I am fairly new to Aikido, and so far I have only had the wherewithal to commit to the physical aspects of training. I wonder though, for a truly committed Aikidoka, can O Sensei's teachings be applied selectively? It is unlikely that I will incorporate his religious teachings (and some of his teachings were very specifically religious). I'm simply not looking for a religion. Or, on the other hand, the study of Aikido might open me up to his religious teachings. I'm Atheist, not Agnostic, but that doesn't mean I'm closed to the possibility of personal change.
I suppose where I differ from many on this thread Is that for me the issue of religious aspects of Aikido is problematic, and not easily dismissed. Like I said above, I know much more about American culture than Japanese. What offends me is the American "smorgasbord" attitude to culture; that we can pick and choose as we find it convenient. "I study Aikido, but not the Shinto stuff, cause I'm Christian." Or whatever. Americans seem to do this with everything. Food, movies, music, religion, fashion. The world is simply our buffet, for us to chose a little of this and a little of that. This attitude seems to be behind the people who dismiss possible contradictions between religion and monotheism out of hand, saying that the bow to the shomen or kamiza is just "respect".

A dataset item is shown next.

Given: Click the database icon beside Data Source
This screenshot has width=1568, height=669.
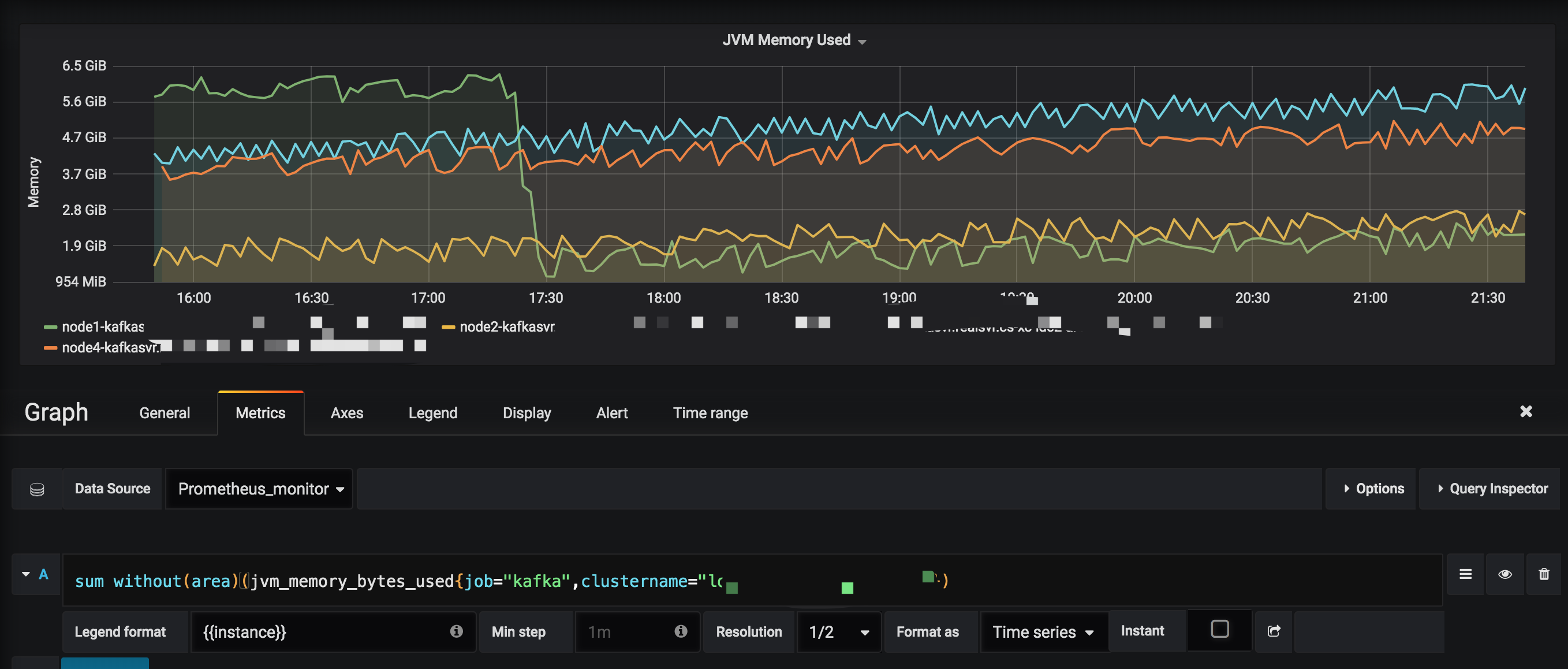Looking at the screenshot, I should 36,489.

I don't know whether it is just respect or not. I'm not taking a stand on that, out of admitted ignorance. What if it isn't, though? What if something about Aikido, which we all love so much, requires a specific religious path to truly appreciate? That would be as devistating for me as an Atheist as it would for the many Christians on this board. I do not want a religion, and they do not want a different one. I do think it is deeply disrespectful to O Sensei to assume prima facie that his religious teachings are simply a modular appendage to Aikido, to be removed or ignored if they do not fit our sensibilities, religious or otherwise.

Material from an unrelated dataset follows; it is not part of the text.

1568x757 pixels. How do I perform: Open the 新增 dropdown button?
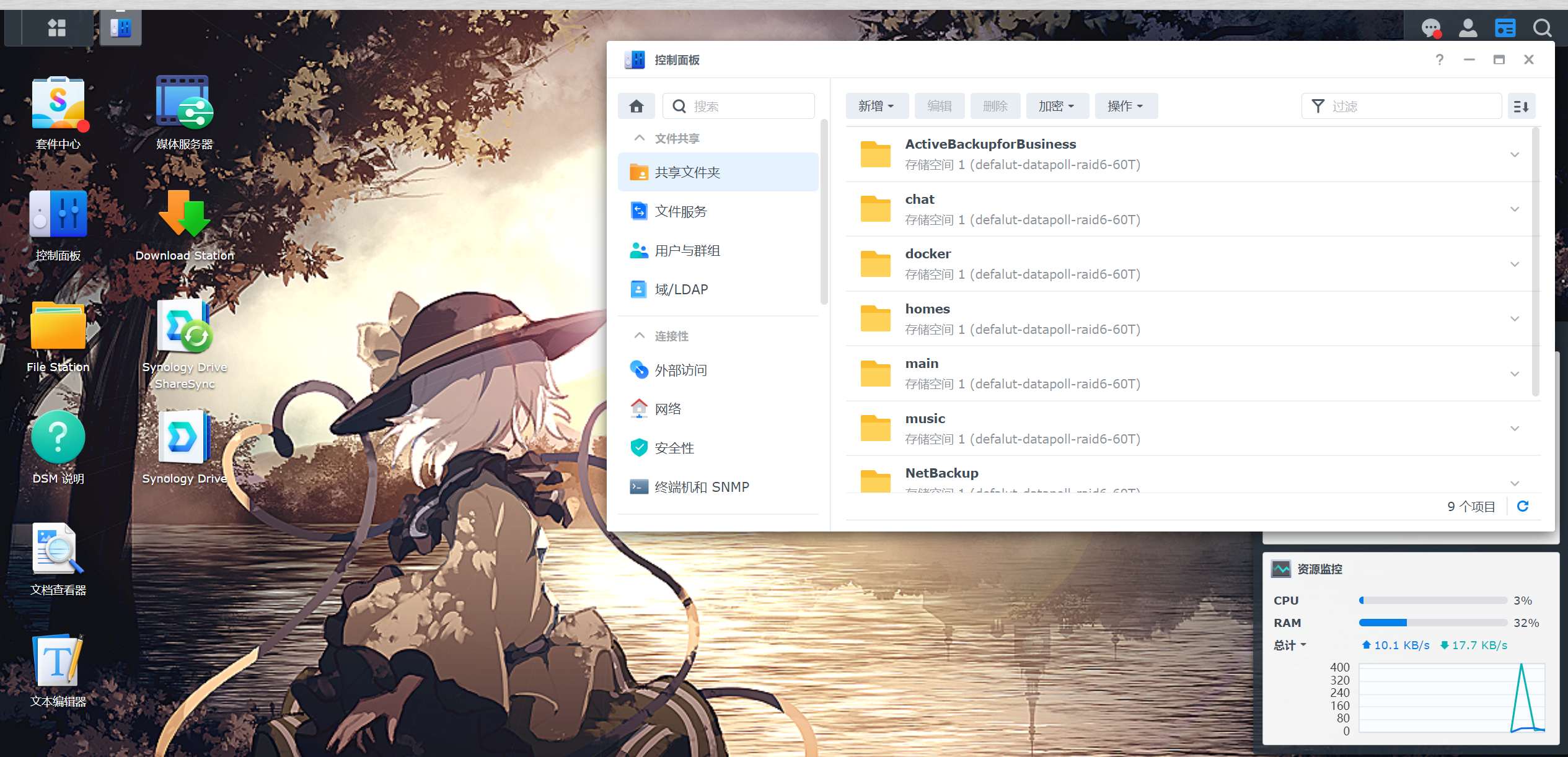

I do believe that there are those worthwhile pursuits which come with that stress and that demand. Some of the most worthwhile things make us choose. We can't always have our cake and eat it too. Or our flan, or our baklava or tiramisu, depending on what part of the world we wanted to eat from that night. Again, I'm not taking a stand, just requesting that we not be so quick to assume that things always happen to work out in the way we personally find them convenient.